**WHAT YOU WILL DO**
Render the records below as a Markdown table with the columns Row and Line, one numbered row per line, starting with the line that contains "Given: Open the Стата tab" and going on through the end of the records, both included. Leave out blank lines and the pictures.

begin DATA FOR THIS TASK

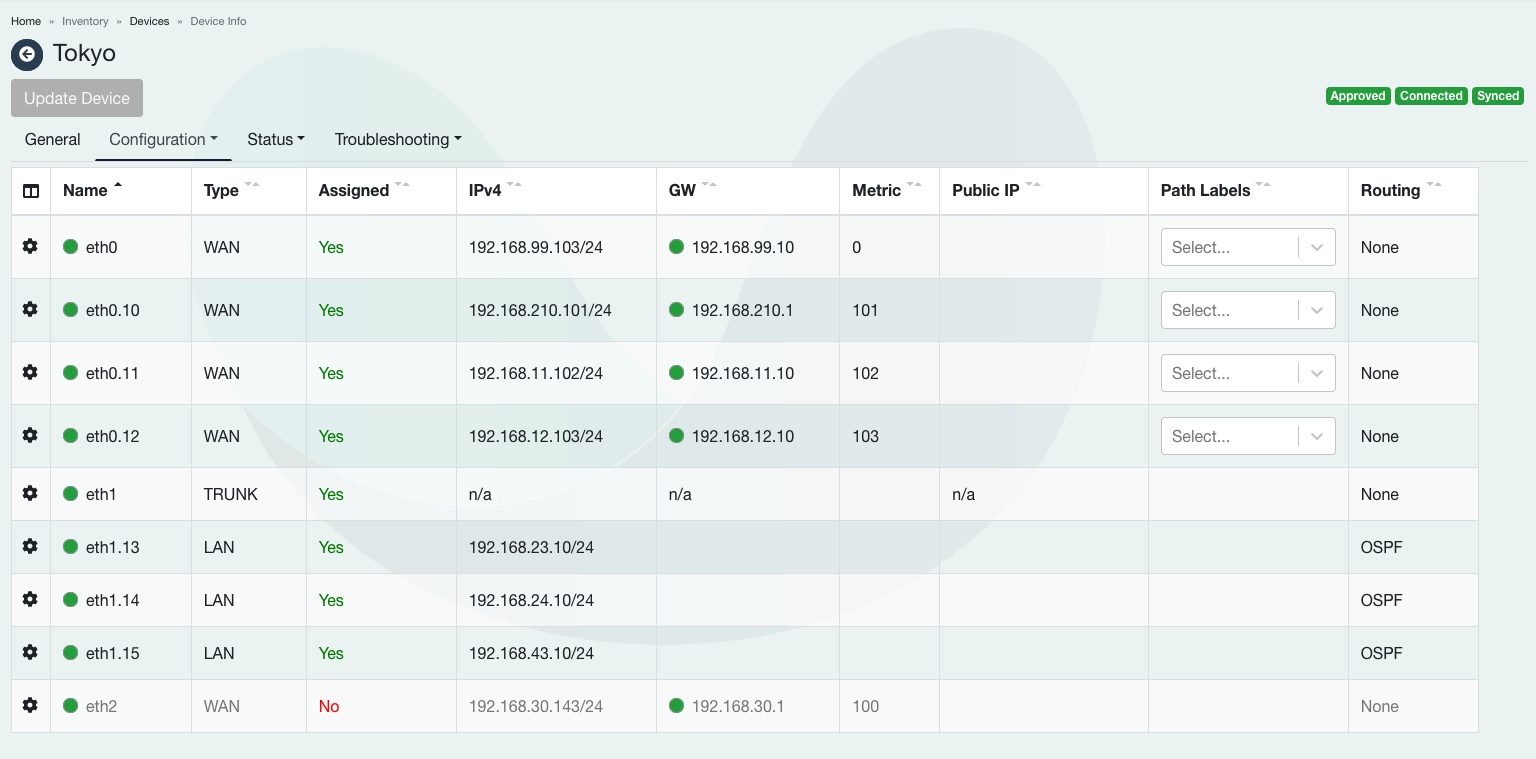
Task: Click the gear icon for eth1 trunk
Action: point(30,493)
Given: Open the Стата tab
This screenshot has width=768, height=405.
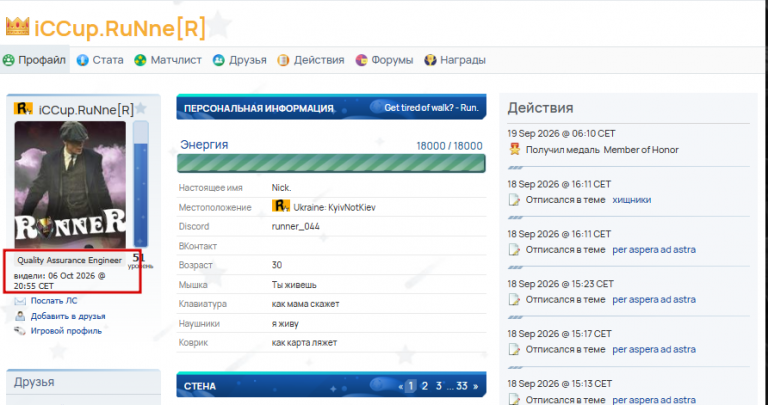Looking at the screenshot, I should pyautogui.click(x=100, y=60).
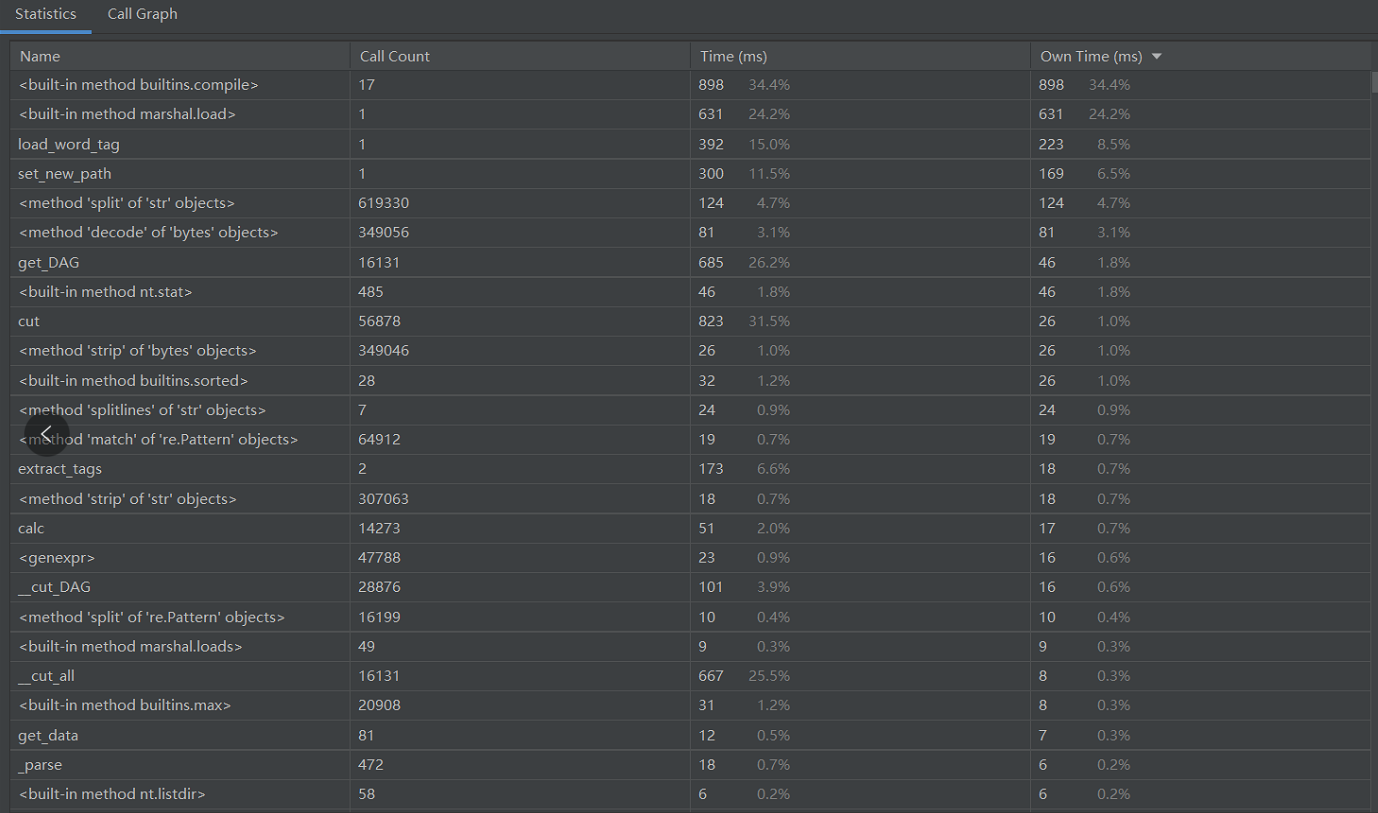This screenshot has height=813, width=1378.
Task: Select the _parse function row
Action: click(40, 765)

end DATA FOR THIS TASK

**EXERCISE RESULT**
| Row | Line |
|---|---|
| 1 | Given: Open the Стата tab |
| 2 | This screenshot has width=768, height=405. |
| 3 | Looking at the screenshot, I should pyautogui.click(x=100, y=60). |
| 4 | This screenshot has height=813, width=1378. |
| 5 | Task: Select the _parse function row |
| 6 | Action: click(40, 765) |